• _WHAT YOU NEED TO DO_:
Copy the records below, from the line containing "Where should I" through the last line; leave out pictures.

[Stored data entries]
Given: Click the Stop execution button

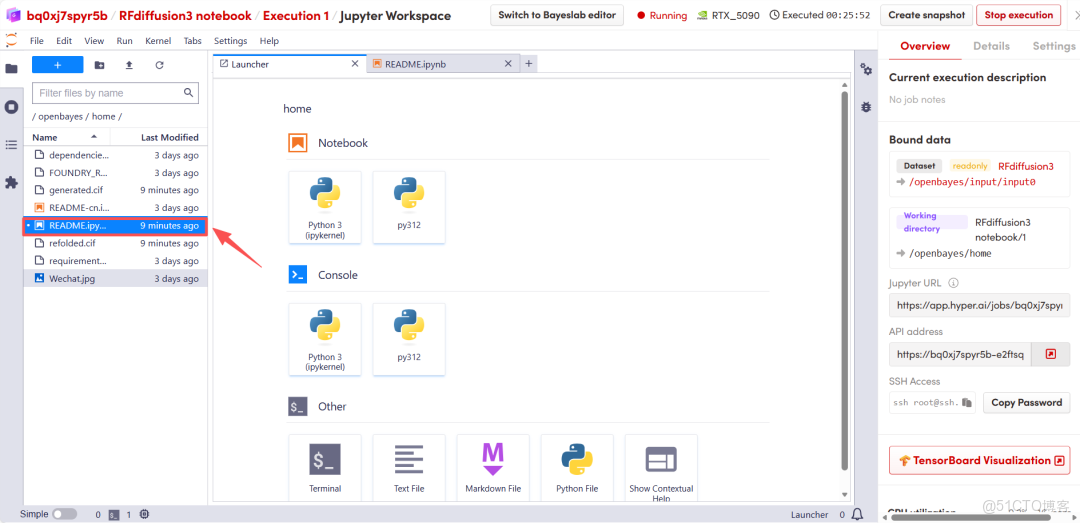Looking at the screenshot, I should point(1018,15).
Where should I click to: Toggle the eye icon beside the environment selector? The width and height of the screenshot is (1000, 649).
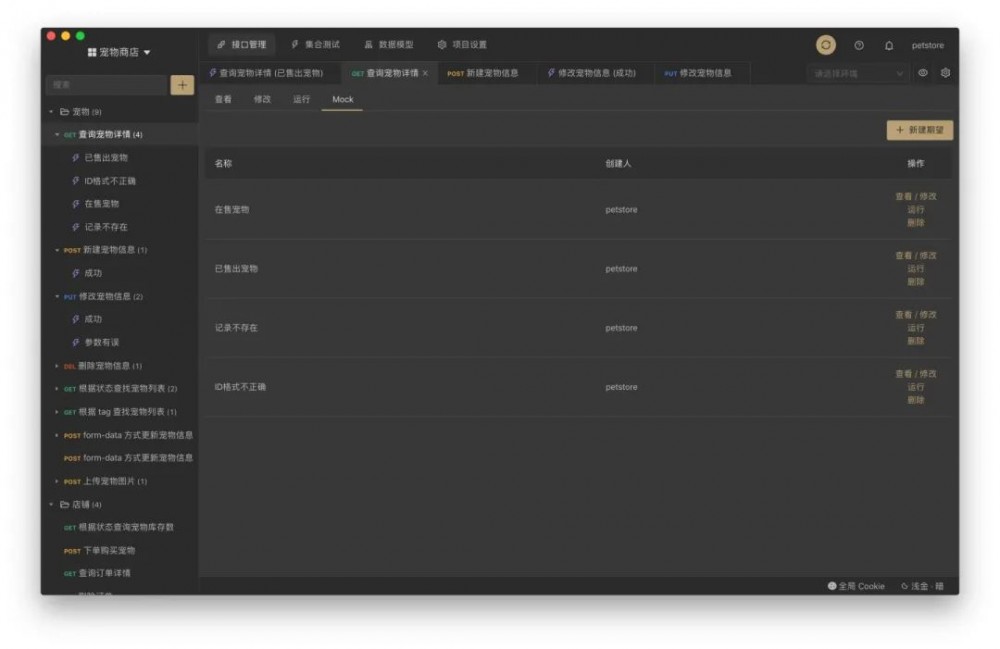click(x=921, y=74)
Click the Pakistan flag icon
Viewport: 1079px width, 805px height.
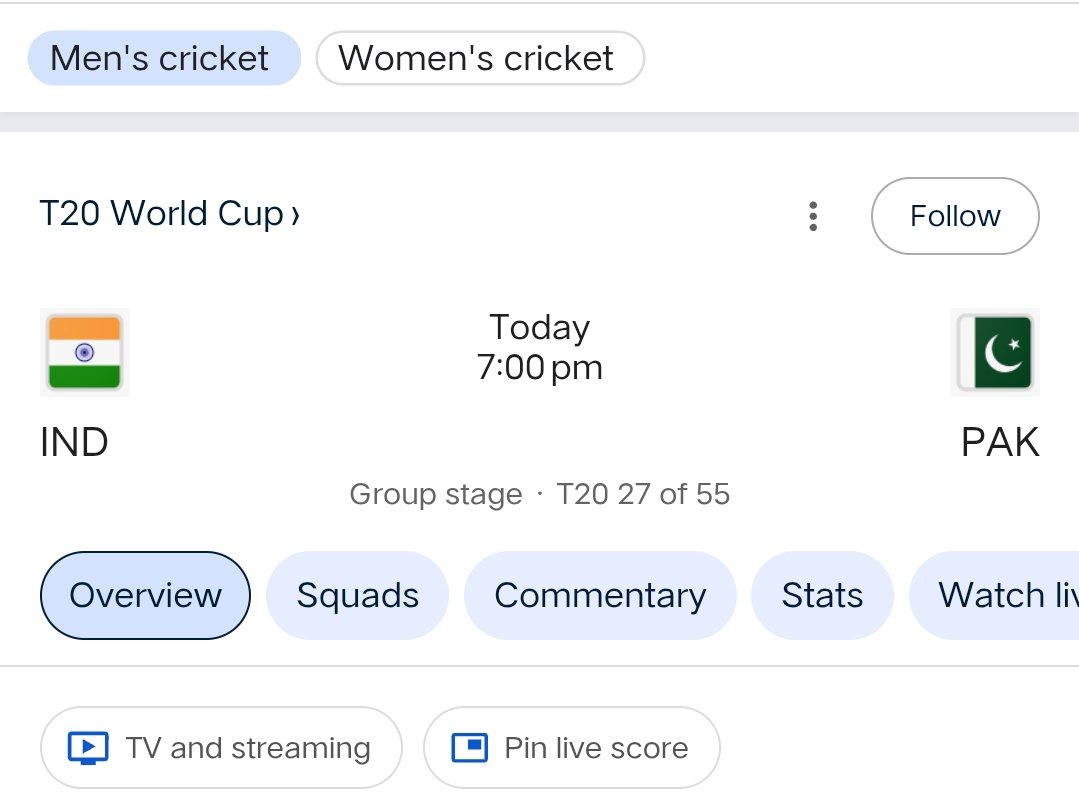tap(995, 352)
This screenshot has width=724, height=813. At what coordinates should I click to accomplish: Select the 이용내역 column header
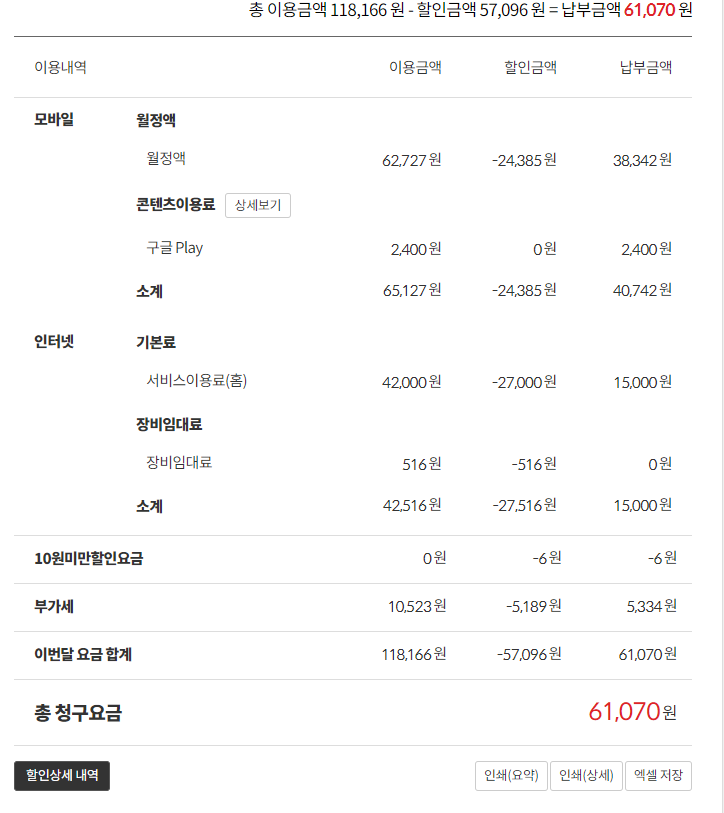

• _RESULT FOR THIS TASK_:
Where should I click to: Toggle the eye icon beside the environment selector? The width and height of the screenshot is (1000, 649).
click(x=921, y=74)
Click the Pakistan flag icon
Viewport: 1079px width, 805px height.
tap(995, 352)
This screenshot has width=724, height=813. At what coordinates should I click to accomplish: Select the 이용내역 column header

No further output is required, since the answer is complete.